Exercise: Put the entries into a numbered list, omitting blank lines. Begin at the line that contains "Given: Click the About info icon" and stop after the line that contains "Action: [25, 291]".

[Word and element locating data]
[Start]
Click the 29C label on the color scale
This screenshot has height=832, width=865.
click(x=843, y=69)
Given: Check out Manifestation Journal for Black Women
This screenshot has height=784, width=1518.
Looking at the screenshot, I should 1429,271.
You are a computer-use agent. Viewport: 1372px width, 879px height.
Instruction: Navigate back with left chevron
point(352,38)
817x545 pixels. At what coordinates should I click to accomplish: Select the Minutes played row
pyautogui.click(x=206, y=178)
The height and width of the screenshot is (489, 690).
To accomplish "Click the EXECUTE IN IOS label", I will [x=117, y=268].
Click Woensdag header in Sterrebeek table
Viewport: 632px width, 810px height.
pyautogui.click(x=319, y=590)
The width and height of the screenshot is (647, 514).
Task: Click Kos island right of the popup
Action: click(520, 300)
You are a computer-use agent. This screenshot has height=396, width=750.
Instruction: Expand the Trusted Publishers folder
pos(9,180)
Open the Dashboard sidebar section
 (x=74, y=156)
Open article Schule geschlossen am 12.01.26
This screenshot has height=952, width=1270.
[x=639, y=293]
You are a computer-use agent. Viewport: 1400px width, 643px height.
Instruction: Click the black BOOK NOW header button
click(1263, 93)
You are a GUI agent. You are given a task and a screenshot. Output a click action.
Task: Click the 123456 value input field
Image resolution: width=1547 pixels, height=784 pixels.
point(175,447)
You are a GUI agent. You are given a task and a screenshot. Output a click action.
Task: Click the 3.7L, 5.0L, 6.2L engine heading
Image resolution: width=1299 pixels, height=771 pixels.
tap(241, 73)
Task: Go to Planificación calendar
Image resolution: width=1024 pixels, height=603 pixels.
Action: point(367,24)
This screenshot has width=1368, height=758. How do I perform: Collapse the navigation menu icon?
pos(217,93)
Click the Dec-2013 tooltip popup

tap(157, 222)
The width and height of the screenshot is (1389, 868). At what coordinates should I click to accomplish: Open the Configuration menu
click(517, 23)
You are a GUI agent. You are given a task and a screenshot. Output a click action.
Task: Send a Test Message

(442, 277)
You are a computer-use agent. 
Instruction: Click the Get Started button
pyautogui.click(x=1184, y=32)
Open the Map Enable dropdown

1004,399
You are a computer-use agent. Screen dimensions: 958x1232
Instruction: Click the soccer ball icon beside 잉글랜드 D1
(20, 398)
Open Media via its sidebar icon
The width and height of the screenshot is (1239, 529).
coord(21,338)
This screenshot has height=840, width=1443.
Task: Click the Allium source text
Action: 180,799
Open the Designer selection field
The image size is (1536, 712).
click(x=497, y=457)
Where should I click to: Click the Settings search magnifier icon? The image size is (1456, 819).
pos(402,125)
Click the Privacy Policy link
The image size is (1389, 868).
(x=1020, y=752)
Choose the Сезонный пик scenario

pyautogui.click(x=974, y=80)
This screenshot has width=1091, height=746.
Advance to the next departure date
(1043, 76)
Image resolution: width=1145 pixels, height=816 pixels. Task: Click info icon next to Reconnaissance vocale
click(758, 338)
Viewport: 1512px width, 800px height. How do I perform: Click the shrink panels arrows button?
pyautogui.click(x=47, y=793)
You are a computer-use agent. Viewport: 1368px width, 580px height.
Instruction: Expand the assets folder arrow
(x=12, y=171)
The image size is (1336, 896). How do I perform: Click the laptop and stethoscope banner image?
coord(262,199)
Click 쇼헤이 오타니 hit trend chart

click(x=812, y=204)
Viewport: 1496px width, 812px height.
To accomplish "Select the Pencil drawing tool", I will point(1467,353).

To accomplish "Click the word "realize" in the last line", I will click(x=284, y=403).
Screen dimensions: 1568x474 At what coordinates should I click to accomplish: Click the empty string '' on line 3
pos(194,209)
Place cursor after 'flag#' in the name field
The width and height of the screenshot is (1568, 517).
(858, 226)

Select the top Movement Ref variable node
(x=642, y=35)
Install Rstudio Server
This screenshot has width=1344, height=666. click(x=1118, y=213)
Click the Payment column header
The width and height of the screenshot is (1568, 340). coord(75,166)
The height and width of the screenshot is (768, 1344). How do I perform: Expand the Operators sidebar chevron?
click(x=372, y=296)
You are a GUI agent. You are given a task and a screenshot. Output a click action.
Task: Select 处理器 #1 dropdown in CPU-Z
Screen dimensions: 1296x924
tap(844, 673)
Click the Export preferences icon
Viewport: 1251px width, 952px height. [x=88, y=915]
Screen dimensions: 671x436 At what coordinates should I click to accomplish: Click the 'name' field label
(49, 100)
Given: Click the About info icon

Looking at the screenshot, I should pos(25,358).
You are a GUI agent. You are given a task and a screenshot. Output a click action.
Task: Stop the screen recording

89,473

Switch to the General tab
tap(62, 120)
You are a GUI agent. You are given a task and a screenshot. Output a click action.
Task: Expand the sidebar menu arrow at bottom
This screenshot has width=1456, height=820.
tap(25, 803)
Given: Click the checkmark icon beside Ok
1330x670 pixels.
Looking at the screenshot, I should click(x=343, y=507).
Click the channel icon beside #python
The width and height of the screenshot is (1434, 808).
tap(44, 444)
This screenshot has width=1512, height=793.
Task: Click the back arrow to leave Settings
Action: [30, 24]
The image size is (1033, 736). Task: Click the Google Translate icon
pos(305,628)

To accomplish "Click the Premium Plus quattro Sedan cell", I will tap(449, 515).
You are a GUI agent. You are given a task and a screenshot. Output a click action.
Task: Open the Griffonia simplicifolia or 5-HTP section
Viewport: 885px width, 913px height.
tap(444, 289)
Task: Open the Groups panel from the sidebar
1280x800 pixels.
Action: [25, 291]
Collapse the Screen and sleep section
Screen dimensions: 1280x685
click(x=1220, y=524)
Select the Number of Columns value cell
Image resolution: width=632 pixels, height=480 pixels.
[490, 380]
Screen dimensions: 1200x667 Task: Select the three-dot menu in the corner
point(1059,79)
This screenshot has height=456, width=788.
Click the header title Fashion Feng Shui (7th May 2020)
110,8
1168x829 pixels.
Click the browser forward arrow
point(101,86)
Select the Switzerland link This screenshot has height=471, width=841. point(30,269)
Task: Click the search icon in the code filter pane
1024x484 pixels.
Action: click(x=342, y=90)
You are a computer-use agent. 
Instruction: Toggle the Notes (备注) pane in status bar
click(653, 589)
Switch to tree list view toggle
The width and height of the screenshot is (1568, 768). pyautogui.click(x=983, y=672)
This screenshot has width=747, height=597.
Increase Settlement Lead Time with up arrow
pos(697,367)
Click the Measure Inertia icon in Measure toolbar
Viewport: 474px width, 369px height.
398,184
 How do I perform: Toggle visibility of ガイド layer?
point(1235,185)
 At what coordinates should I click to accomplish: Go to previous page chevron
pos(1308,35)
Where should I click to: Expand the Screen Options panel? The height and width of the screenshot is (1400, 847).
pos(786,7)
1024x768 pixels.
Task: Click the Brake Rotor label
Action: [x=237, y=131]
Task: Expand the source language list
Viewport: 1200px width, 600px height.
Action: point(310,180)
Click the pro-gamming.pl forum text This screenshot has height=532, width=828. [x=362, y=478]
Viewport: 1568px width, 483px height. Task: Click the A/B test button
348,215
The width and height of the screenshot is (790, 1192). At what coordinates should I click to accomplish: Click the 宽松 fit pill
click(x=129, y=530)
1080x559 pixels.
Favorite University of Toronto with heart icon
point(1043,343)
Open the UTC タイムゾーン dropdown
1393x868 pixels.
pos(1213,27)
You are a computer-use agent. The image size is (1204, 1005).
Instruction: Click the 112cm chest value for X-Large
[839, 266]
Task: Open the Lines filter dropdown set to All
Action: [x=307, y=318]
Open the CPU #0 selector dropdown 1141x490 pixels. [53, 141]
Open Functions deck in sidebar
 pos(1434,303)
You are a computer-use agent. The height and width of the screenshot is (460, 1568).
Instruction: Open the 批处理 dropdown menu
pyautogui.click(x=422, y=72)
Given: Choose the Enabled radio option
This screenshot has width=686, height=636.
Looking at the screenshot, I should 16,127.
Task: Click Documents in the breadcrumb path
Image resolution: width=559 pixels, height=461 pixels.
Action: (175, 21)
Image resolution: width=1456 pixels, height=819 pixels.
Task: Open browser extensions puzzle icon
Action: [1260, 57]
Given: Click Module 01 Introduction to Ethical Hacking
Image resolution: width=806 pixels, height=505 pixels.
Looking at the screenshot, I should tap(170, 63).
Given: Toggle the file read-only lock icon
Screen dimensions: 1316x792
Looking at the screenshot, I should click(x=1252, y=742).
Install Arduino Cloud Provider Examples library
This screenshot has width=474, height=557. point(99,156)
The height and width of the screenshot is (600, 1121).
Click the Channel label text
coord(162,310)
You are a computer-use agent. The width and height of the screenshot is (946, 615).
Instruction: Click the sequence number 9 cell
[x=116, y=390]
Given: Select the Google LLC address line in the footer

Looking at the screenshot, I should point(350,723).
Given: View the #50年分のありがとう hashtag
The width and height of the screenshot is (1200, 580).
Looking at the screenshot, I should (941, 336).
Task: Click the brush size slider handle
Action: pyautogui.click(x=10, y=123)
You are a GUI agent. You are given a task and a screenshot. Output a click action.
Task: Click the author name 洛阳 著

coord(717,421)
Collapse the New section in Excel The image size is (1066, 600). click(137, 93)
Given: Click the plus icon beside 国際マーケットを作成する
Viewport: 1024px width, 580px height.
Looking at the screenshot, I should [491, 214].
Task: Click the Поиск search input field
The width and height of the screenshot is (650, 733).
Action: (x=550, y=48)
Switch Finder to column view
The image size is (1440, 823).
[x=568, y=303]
[End]
Response to the task:
1. Given: Click the About info icon
2. Looking at the screenshot, I should pos(25,358).
3. You are a GUI agent. You are given a task and a screenshot. Output a click action.
4. Task: Stop the screen recording
5. 89,473
6. Switch to the General tab
7. tap(62, 120)
8. You are a GUI agent. You are given a task and a screenshot. Output a click action.
9. Task: Expand the sidebar menu arrow at bottom
10. This screenshot has width=1456, height=820.
11. tap(25, 803)
12. Given: Click the checkmark icon beside Ok
13. 1330x670 pixels.
14. Looking at the screenshot, I should click(x=343, y=507).
15. Click the channel icon beside #python
16. The width and height of the screenshot is (1434, 808).
17. tap(44, 444)
18. This screenshot has width=1512, height=793.
19. Task: Click the back arrow to leave Settings
20. Action: [30, 24]
21. The image size is (1033, 736). Task: Click the Google Translate icon
22. pos(305,628)
23. To accomplish "Click the Premium Plus quattro Sedan cell", I will tap(449, 515).
24. You are a GUI agent. You are given a task and a screenshot. Output a click action.
25. Task: Open the Griffonia simplicifolia or 5-HTP section
26. Viewport: 885px width, 913px height.
27. tap(444, 289)
28. Task: Open the Groups panel from the sidebar
29. 1280x800 pixels.
30. Action: [25, 291]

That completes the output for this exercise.